▶ **SET OF TASKS**
A: According to the passage on crime and safety, what are the odds against an encounter with the sniper in Montgomery County?
B: Translate this sentence from the passage on crime and safety into Spanish: "But no community is perfectly safe."

What started in my neighborhood has now spread elsewhere in Maryland and into Washington and Virginia. People are being killed at gas stations and a 13-year-old child was seriously wounded in front of his school. Crime statistics are no longer abstract numbers. They have meaning when people are hurt, families are destroyed, and a child is in critical condition.

The local Montgomery County community is routinely described in the media as "safe" and "affluent." But no community is perfectly safe. All the gates and guards in the world mean little in the face of insanity.

Local leaders have advised the public to "go about your business" and logic is on their side. There are some 890,000 people in Montgomery County, so the odds are 178,000 to 1 against an encounter with the sniper.

When looking at homes many buyers want to know about schools, commuting, and crime. "Crime" is a code word of sorts because we're not really interested in all crime. We're concerned about physical safety. Think about it this way: No one is physically-threatened by corporate criminals, individuals who routinely live in some of our finer neighborhoods.

▶ **RECORDS SHOWN**
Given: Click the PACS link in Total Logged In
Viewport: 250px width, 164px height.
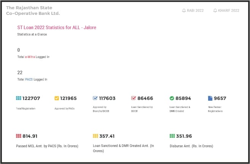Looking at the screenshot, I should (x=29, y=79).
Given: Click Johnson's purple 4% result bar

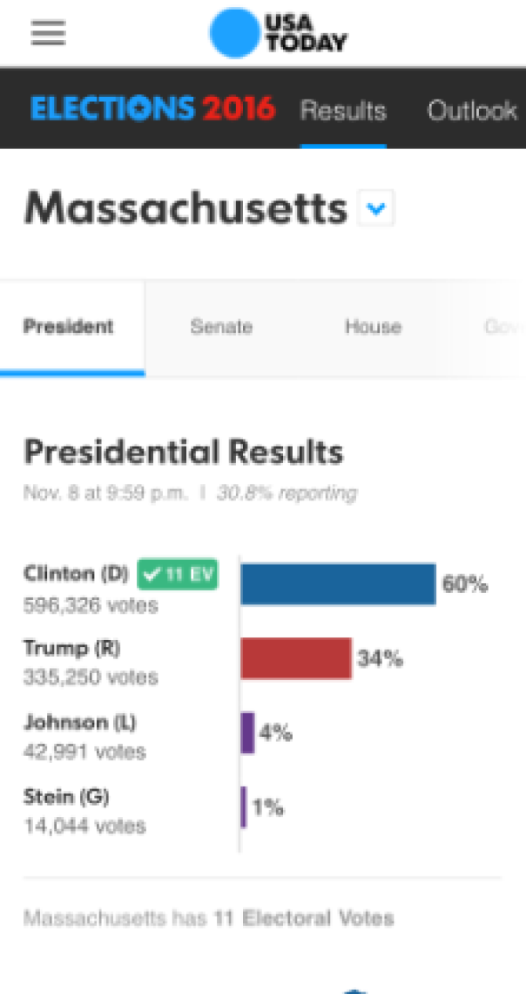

--

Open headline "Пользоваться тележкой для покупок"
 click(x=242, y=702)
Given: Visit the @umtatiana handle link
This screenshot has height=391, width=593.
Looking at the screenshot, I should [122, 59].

▶ **TASK RESULTS**
A: 178,000 to 1

B: Pero ninguna comunidad es perfectamente segura.